◆ **DIRECTIONS**: Using the listing below, determine the count of lines with the word "user" and reply only with it.

• • •

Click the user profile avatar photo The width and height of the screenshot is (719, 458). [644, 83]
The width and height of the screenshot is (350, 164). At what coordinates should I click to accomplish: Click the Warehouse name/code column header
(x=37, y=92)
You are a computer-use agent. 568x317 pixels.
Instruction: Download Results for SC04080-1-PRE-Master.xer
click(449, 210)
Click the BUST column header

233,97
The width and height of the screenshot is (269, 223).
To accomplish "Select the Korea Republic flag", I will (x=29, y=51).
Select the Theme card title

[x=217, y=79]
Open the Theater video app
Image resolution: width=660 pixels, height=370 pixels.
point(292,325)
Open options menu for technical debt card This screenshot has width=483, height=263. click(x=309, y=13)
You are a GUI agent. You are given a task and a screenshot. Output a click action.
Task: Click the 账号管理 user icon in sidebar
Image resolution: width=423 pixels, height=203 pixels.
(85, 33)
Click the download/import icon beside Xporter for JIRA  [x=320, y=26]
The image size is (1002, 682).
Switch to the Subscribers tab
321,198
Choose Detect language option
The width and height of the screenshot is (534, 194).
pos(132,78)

• • •

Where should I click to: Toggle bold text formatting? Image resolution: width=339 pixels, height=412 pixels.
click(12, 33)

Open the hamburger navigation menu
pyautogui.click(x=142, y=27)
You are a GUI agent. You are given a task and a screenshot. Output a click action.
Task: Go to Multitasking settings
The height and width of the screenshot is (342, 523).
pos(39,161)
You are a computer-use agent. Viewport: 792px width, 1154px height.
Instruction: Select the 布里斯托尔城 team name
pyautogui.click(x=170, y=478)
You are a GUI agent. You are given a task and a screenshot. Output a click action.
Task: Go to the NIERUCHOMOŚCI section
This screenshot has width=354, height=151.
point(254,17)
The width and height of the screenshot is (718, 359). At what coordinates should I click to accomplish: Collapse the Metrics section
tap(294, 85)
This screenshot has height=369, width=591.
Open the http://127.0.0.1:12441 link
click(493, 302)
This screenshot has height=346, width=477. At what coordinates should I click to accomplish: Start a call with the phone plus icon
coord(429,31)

• • •

◆ **RESPONSE TO THE TASK**: 2